**PROBLEM STATEMENT:**
How many of the lines below contain the string "Viewport"? Reply with the number alone.

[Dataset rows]
•••••

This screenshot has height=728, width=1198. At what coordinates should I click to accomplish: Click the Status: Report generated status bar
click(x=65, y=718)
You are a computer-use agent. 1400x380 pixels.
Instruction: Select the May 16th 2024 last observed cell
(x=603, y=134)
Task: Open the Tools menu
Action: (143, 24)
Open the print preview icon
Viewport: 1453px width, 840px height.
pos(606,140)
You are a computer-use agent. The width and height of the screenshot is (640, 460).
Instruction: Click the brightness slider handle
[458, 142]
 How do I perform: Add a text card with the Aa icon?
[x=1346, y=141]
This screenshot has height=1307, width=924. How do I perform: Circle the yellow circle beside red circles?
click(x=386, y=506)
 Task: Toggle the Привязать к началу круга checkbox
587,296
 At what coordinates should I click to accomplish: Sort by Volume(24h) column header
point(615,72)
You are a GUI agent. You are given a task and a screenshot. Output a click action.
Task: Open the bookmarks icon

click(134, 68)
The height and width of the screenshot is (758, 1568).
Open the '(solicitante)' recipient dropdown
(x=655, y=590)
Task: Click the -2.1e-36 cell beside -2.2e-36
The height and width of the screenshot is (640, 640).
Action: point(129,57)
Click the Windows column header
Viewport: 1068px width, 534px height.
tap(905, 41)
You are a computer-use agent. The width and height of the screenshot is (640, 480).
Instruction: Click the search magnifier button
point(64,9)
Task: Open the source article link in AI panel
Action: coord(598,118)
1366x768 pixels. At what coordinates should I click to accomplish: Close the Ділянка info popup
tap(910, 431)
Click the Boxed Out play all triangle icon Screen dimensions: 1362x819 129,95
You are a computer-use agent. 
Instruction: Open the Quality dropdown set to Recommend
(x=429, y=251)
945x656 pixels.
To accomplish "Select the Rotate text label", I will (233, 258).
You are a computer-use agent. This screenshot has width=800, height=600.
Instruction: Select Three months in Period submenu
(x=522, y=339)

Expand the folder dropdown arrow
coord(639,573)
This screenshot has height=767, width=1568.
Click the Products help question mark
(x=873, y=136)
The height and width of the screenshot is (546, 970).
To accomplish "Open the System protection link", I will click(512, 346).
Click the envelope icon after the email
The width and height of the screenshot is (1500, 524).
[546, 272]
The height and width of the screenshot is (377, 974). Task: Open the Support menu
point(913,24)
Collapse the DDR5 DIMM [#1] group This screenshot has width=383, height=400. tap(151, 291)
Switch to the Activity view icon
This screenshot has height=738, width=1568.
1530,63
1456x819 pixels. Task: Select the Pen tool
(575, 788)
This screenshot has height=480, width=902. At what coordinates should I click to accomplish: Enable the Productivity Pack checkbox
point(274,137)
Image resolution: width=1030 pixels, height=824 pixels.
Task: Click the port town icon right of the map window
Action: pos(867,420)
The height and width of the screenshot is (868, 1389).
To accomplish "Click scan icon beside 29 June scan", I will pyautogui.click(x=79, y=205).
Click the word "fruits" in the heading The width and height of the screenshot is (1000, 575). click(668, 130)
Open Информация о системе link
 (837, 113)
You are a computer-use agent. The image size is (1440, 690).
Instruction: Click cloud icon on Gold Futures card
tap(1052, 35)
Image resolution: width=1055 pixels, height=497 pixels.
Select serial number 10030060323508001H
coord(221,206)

•••••

**TASK RESPONSE:**
2